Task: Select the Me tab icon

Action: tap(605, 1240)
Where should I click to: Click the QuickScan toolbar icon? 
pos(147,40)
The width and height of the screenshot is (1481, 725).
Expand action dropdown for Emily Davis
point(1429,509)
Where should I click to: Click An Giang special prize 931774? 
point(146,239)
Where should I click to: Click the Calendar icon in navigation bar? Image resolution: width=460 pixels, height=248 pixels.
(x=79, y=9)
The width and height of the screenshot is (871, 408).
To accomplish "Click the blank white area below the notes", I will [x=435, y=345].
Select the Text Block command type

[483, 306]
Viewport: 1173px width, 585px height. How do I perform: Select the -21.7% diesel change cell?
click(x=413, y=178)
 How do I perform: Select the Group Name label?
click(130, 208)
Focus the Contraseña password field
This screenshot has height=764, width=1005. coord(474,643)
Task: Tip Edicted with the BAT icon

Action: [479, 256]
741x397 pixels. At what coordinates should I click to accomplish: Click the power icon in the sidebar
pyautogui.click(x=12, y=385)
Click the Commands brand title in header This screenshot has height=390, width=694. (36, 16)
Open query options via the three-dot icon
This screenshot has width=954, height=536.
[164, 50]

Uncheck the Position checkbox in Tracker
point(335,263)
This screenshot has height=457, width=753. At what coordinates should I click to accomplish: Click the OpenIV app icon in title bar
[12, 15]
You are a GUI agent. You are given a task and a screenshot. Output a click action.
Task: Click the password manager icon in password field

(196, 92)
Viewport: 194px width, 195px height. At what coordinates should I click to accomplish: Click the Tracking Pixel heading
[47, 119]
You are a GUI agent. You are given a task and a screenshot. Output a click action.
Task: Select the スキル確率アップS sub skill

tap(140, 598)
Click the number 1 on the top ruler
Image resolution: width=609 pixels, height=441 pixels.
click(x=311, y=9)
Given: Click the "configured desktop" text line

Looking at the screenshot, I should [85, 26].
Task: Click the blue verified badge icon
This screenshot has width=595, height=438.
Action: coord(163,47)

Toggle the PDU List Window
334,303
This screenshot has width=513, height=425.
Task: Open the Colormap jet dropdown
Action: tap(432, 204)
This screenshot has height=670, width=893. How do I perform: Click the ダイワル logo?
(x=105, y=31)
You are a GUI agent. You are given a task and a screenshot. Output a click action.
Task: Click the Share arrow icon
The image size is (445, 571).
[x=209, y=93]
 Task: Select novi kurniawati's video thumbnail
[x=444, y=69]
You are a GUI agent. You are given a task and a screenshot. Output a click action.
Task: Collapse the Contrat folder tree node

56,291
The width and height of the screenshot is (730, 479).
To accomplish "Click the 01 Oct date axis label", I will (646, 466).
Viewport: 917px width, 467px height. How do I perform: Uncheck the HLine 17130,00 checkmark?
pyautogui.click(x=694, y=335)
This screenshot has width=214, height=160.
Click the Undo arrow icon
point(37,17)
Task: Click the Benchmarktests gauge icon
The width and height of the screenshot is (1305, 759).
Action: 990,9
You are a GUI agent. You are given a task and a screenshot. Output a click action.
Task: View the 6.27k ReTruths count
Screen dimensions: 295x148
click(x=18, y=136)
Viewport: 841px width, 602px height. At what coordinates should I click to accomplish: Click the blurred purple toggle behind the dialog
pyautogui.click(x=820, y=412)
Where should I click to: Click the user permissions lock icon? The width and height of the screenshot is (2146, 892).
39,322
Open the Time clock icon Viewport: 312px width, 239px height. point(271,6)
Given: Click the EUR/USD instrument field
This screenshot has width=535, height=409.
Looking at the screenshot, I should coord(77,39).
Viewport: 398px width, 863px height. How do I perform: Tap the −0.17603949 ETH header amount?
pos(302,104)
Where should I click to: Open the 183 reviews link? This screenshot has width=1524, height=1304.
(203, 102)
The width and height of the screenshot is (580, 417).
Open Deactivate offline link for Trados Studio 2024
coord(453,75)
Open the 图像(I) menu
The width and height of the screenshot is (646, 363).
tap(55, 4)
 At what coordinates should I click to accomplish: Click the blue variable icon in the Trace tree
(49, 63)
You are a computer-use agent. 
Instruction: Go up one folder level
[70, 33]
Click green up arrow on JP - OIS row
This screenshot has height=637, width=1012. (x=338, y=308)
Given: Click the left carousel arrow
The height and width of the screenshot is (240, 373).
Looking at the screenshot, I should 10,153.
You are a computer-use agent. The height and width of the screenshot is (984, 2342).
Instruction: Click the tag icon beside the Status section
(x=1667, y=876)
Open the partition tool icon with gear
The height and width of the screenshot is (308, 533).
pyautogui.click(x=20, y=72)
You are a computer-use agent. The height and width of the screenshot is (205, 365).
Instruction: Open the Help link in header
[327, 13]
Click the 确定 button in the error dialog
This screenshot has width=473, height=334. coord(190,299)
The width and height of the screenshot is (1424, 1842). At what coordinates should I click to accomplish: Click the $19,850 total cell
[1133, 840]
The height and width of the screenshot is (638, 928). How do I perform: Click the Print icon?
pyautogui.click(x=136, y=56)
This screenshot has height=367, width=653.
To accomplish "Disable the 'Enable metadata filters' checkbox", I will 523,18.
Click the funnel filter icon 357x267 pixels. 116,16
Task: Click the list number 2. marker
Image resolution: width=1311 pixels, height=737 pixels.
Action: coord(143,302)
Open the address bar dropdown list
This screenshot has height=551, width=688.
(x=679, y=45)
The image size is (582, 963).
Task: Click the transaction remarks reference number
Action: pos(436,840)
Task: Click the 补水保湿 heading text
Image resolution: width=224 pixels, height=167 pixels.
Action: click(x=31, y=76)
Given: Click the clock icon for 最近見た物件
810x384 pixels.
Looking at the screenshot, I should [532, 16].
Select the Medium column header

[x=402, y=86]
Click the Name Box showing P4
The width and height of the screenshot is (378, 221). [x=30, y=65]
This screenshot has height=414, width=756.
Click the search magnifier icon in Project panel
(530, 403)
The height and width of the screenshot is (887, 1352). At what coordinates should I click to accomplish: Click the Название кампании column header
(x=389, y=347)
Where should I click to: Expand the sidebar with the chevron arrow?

━━━━

*DIRECTIONS FOR THIS TASK:* In the lines above, every record is to be repeated exactly.

*EXERCISE ANSWER:*
Task: Select the Me tab icon

Action: tap(605, 1240)
Where should I click to: Click the QuickScan toolbar icon? 
pos(147,40)
The width and height of the screenshot is (1481, 725).
Expand action dropdown for Emily Davis
point(1429,509)
Where should I click to: Click An Giang special prize 931774? 
point(146,239)
Where should I click to: Click the Calendar icon in navigation bar? Image resolution: width=460 pixels, height=248 pixels.
(x=79, y=9)
The width and height of the screenshot is (871, 408).
To accomplish "Click the blank white area below the notes", I will [x=435, y=345].
Select the Text Block command type

[483, 306]
Viewport: 1173px width, 585px height. How do I perform: Select the -21.7% diesel change cell?
click(x=413, y=178)
 How do I perform: Select the Group Name label?
click(130, 208)
Focus the Contraseña password field
This screenshot has height=764, width=1005. coord(474,643)
Task: Tip Edicted with the BAT icon

Action: [479, 256]
741x397 pixels. At what coordinates should I click to accomplish: Click the power icon in the sidebar
pyautogui.click(x=12, y=385)
Click the Commands brand title in header This screenshot has height=390, width=694. (36, 16)
Open query options via the three-dot icon
This screenshot has width=954, height=536.
[164, 50]

Uncheck the Position checkbox in Tracker
point(335,263)
This screenshot has height=457, width=753. At what coordinates should I click to accomplish: Click the OpenIV app icon in title bar
[12, 15]
You are a GUI agent. You are given a task and a screenshot. Output a click action.
Task: Click the password manager icon in password field

(196, 92)
Viewport: 194px width, 195px height. At what coordinates should I click to accomplish: Click the Tracking Pixel heading
[47, 119]
You are a GUI agent. You are given a task and a screenshot. Output a click action.
Task: Select the スキル確率アップS sub skill

tap(140, 598)
Click the number 1 on the top ruler
Image resolution: width=609 pixels, height=441 pixels.
click(x=311, y=9)
Given: Click the "configured desktop" text line

Looking at the screenshot, I should [85, 26].
Task: Click the blue verified badge icon
This screenshot has width=595, height=438.
Action: coord(163,47)

Toggle the PDU List Window
334,303
This screenshot has width=513, height=425.
Task: Open the Colormap jet dropdown
Action: tap(432, 204)
This screenshot has height=670, width=893. How do I perform: Click the ダイワル logo?
(x=105, y=31)
You are a GUI agent. You are given a task and a screenshot. Output a click action.
Task: Click the Share arrow icon
The image size is (445, 571).
[x=209, y=93]
 Task: Select novi kurniawati's video thumbnail
[x=444, y=69]
You are a GUI agent. You are given a task and a screenshot. Output a click action.
Task: Collapse the Contrat folder tree node

56,291
The width and height of the screenshot is (730, 479).
To accomplish "Click the 01 Oct date axis label", I will (646, 466).
Viewport: 917px width, 467px height. How do I perform: Uncheck the HLine 17130,00 checkmark?
pyautogui.click(x=694, y=335)
This screenshot has width=214, height=160.
Click the Undo arrow icon
point(37,17)
Task: Click the Benchmarktests gauge icon
The width and height of the screenshot is (1305, 759).
Action: 990,9
You are a GUI agent. You are given a task and a screenshot. Output a click action.
Task: View the 6.27k ReTruths count
Screen dimensions: 295x148
click(x=18, y=136)
Viewport: 841px width, 602px height. At what coordinates should I click to accomplish: Click the blurred purple toggle behind the dialog
pyautogui.click(x=820, y=412)
Where should I click to: Click the user permissions lock icon? The width and height of the screenshot is (2146, 892).
39,322
Open the Time clock icon Viewport: 312px width, 239px height. point(271,6)
Given: Click the EUR/USD instrument field
This screenshot has width=535, height=409.
Looking at the screenshot, I should coord(77,39).
Viewport: 398px width, 863px height. How do I perform: Tap the −0.17603949 ETH header amount?
pos(302,104)
Where should I click to: Open the 183 reviews link? This screenshot has width=1524, height=1304.
(203, 102)
The width and height of the screenshot is (580, 417).
Open Deactivate offline link for Trados Studio 2024
coord(453,75)
Open the 图像(I) menu
The width and height of the screenshot is (646, 363).
tap(55, 4)
 At what coordinates should I click to accomplish: Click the blue variable icon in the Trace tree
(49, 63)
You are a computer-use agent. 
Instruction: Go up one folder level
[70, 33]
Click green up arrow on JP - OIS row
This screenshot has height=637, width=1012. (x=338, y=308)
Given: Click the left carousel arrow
The height and width of the screenshot is (240, 373).
Looking at the screenshot, I should 10,153.
You are a computer-use agent. The height and width of the screenshot is (984, 2342).
Instruction: Click the tag icon beside the Status section
(x=1667, y=876)
Open the partition tool icon with gear
The height and width of the screenshot is (308, 533).
pyautogui.click(x=20, y=72)
You are a computer-use agent. The height and width of the screenshot is (205, 365).
Instruction: Open the Help link in header
[327, 13]
Click the 确定 button in the error dialog
This screenshot has width=473, height=334. coord(190,299)
The width and height of the screenshot is (1424, 1842). At what coordinates should I click to accomplish: Click the $19,850 total cell
[1133, 840]
The height and width of the screenshot is (638, 928). How do I perform: Click the Print icon?
pyautogui.click(x=136, y=56)
This screenshot has height=367, width=653.
To accomplish "Disable the 'Enable metadata filters' checkbox", I will 523,18.
Click the funnel filter icon 357x267 pixels. 116,16
Task: Click the list number 2. marker
Image resolution: width=1311 pixels, height=737 pixels.
Action: coord(143,302)
Open the address bar dropdown list
This screenshot has height=551, width=688.
(x=679, y=45)
The image size is (582, 963).
Task: Click the transaction remarks reference number
Action: pos(436,840)
Task: Click the 补水保湿 heading text
Image resolution: width=224 pixels, height=167 pixels.
Action: click(x=31, y=76)
Given: Click the clock icon for 最近見た物件
810x384 pixels.
Looking at the screenshot, I should [532, 16].
Select the Medium column header

[x=402, y=86]
Click the Name Box showing P4
The width and height of the screenshot is (378, 221). [x=30, y=65]
This screenshot has height=414, width=756.
Click the search magnifier icon in Project panel
(530, 403)
The height and width of the screenshot is (887, 1352). At what coordinates should I click to accomplish: Click the Название кампании column header
(x=389, y=347)
Where should I click to: Expand the sidebar with the chevron arrow?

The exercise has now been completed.